Senator of the Federal Republic of Nigeria from Niger North Senatorial District
- In office 6 June 2011 – 6 June 2015
- Preceded by: Nuhu Aliyu
- Succeeded by: Aliyu Sabi Abdullahi

Personal details
- Born: Niger State, Nigeria
- Died: 7 August 2025 Abuja, Nigeria
- Party: Congress for Progressive Change (CPC)
- Profession: Barrister

= Ibrahim Musa =

Nigerian lawyer and politician (died 2025)

Ibrahim Musa (died 7 August 2025) was a Nigerian lawyer who was elected Senator for the Niger North constituency of Niger State, Nigeria in the April 2011 national elections.

==Background==
Musa practised as a lawyer for 17 years. While practising, he was a member of All Nigeria Peoples Party (ANPP). When the CPC emerged, Musa chose to contest the Niger north senate seat on that platform.

Musa died following a brief illness in Abuja on 7 August 2025.

==Senatorial career==
Running on the platform of the Congress for Progressive Change (CPC), Musa polled 131,872 votes; incumbent Nuhu Aliyu of the People's Democratic Party (PDP) received 83,778 votes.

After the election Nuhu Aliyu, Chairman of the Senate Committee on Security, filed a petition with the Niger state election petition tribunal against Ibrahim Musa.
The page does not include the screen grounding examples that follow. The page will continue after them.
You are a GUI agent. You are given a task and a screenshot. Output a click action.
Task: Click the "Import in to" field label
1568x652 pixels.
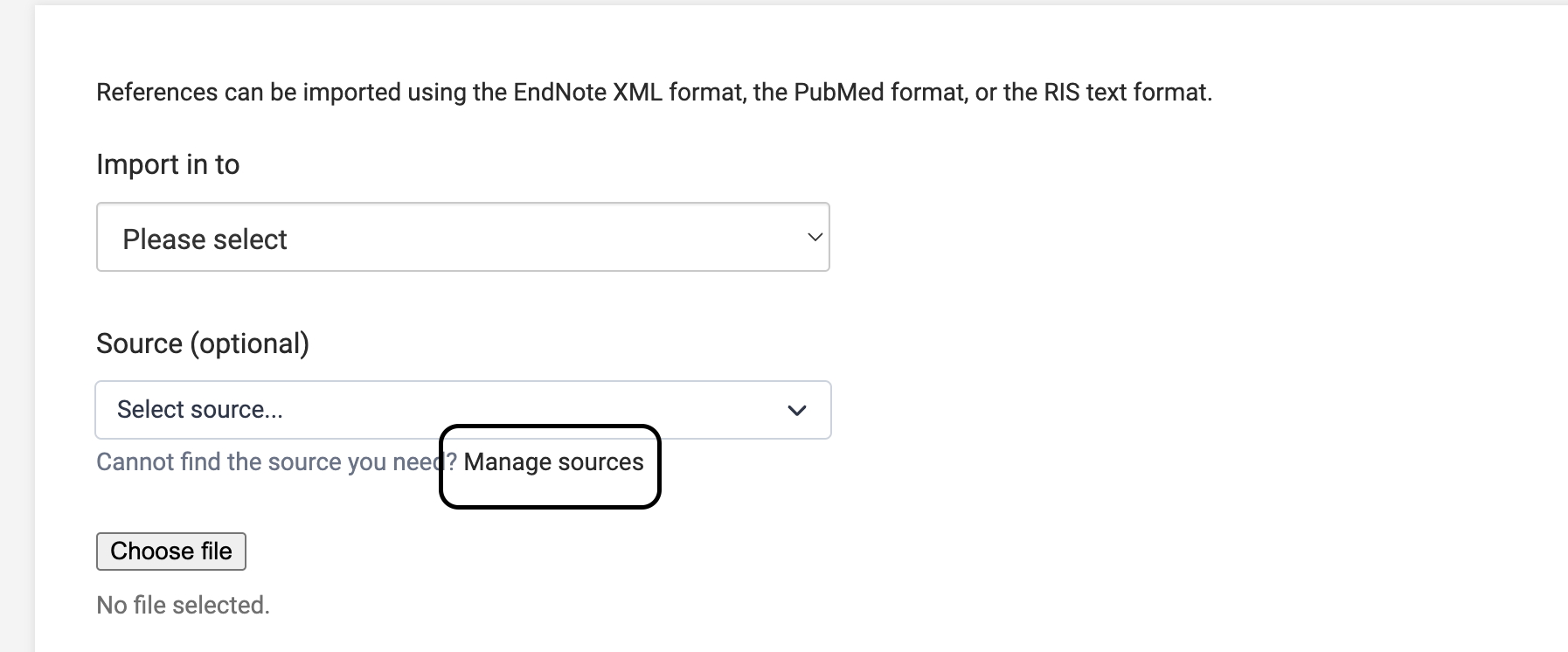[168, 164]
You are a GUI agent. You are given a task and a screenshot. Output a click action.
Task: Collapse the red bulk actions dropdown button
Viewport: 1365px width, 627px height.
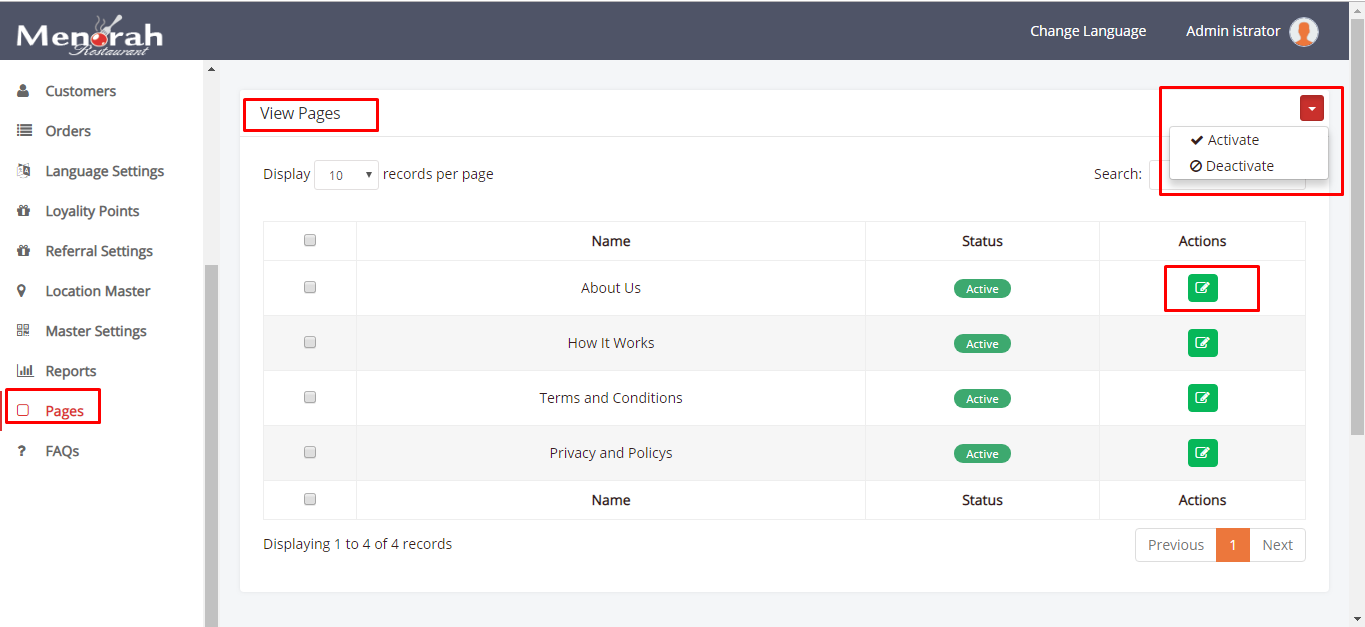pyautogui.click(x=1311, y=109)
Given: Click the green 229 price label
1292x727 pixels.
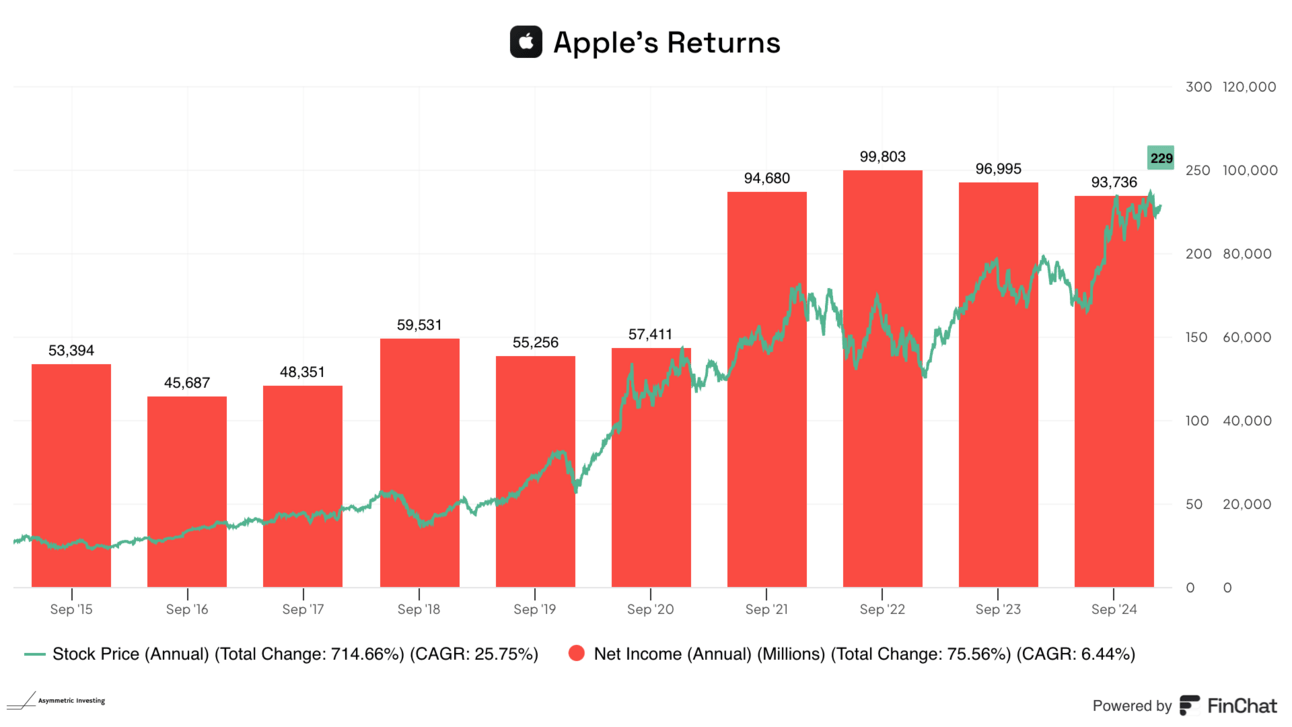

Musa was arrested in July 2011 for presenting fake documents to the Election Petitions Tribunal in Minna, spending four days in police detention. In September 2011, after his release, Musa said his time incarcerated made him stronger.

Musa expressed his desire to unseat the PDP in 2015, saying he supported alliances with this goal.